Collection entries
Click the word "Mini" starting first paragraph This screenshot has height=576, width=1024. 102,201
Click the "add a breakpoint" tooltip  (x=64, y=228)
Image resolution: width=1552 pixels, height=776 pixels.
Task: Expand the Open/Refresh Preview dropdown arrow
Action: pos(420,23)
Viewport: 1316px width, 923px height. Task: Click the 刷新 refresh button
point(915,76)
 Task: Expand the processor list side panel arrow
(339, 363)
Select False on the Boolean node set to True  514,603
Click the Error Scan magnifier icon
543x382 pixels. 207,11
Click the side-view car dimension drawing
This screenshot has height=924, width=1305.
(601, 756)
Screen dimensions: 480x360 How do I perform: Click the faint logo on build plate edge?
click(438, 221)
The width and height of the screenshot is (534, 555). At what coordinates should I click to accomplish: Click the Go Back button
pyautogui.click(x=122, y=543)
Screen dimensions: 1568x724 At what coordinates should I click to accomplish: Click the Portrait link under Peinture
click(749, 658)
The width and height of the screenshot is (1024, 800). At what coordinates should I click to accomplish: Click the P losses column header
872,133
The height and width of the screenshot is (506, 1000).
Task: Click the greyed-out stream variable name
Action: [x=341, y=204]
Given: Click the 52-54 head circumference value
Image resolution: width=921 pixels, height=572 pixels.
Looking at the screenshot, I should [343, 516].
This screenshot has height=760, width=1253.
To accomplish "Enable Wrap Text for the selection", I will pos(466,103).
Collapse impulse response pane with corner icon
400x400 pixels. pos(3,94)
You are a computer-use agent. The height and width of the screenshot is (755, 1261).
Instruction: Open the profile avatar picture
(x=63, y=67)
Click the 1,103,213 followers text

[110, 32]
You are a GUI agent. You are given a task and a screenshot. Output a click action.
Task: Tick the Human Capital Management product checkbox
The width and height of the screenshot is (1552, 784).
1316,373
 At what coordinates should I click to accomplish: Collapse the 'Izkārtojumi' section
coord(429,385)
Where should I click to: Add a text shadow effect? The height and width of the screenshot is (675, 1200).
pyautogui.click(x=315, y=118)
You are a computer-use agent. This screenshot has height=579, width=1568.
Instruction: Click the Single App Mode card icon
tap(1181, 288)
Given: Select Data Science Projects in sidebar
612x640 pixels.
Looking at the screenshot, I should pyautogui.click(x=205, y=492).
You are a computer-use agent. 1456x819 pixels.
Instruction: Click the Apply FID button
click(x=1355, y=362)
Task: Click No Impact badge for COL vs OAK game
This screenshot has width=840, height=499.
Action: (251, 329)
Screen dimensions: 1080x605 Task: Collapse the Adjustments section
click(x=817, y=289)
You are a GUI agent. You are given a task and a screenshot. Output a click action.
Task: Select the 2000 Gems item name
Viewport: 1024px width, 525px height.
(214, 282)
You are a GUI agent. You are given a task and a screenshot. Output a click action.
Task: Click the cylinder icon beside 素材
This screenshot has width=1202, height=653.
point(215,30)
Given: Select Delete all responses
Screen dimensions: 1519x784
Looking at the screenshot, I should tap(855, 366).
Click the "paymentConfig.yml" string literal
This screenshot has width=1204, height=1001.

§ **Written request**
Rewrite all the items with each occurrence of "Instruction" changed to "Goal", keeping every other character the same.

§ **Worked solution**
Click the word "Mini" starting first paragraph This screenshot has height=576, width=1024. 102,201
Click the "add a breakpoint" tooltip  (x=64, y=228)
Image resolution: width=1552 pixels, height=776 pixels.
Task: Expand the Open/Refresh Preview dropdown arrow
Action: pos(420,23)
Viewport: 1316px width, 923px height. Task: Click the 刷新 refresh button
point(915,76)
 Task: Expand the processor list side panel arrow
(339, 363)
Select False on the Boolean node set to True  514,603
Click the Error Scan magnifier icon
543x382 pixels. 207,11
Click the side-view car dimension drawing
This screenshot has height=924, width=1305.
(601, 756)
Screen dimensions: 480x360 How do I perform: Click the faint logo on build plate edge?
click(438, 221)
The width and height of the screenshot is (534, 555). At what coordinates should I click to accomplish: Click the Go Back button
pyautogui.click(x=122, y=543)
Screen dimensions: 1568x724 At what coordinates should I click to accomplish: Click the Portrait link under Peinture
click(749, 658)
The width and height of the screenshot is (1024, 800). At what coordinates should I click to accomplish: Click the P losses column header
872,133
The height and width of the screenshot is (506, 1000).
Task: Click the greyed-out stream variable name
Action: [x=341, y=204]
Given: Click the 52-54 head circumference value
Image resolution: width=921 pixels, height=572 pixels.
Looking at the screenshot, I should [343, 516].
This screenshot has height=760, width=1253.
To accomplish "Enable Wrap Text for the selection", I will pos(466,103).
Collapse impulse response pane with corner icon
400x400 pixels. pos(3,94)
You are a computer-use agent. The height and width of the screenshot is (755, 1261).
Goal: Open the profile avatar picture
(x=63, y=67)
Click the 1,103,213 followers text

[110, 32]
You are a GUI agent. You are given a task and a screenshot. Output a click action.
Task: Tick the Human Capital Management product checkbox
The width and height of the screenshot is (1552, 784).
1316,373
 At what coordinates should I click to accomplish: Collapse the 'Izkārtojumi' section
coord(429,385)
Where should I click to: Add a text shadow effect? The height and width of the screenshot is (675, 1200).
pyautogui.click(x=315, y=118)
You are a computer-use agent. This screenshot has height=579, width=1568.
Goal: Click the Single App Mode card icon
tap(1181, 288)
Given: Select Data Science Projects in sidebar
612x640 pixels.
Looking at the screenshot, I should pyautogui.click(x=205, y=492).
You are a computer-use agent. 1456x819 pixels.
Goal: Click the Apply FID button
click(x=1355, y=362)
Task: Click No Impact badge for COL vs OAK game
This screenshot has width=840, height=499.
Action: (251, 329)
Screen dimensions: 1080x605 Task: Collapse the Adjustments section
click(x=817, y=289)
You are a GUI agent. You are given a task and a screenshot. Output a click action.
Task: Select the 2000 Gems item name
Viewport: 1024px width, 525px height.
(214, 282)
You are a GUI agent. You are given a task and a screenshot. Output a click action.
Task: Click the cylinder icon beside 素材
This screenshot has width=1202, height=653.
point(215,30)
Given: Select Delete all responses
Screen dimensions: 1519x784
Looking at the screenshot, I should tap(855, 366).
Click the "paymentConfig.yml" string literal
This screenshot has width=1204, height=1001.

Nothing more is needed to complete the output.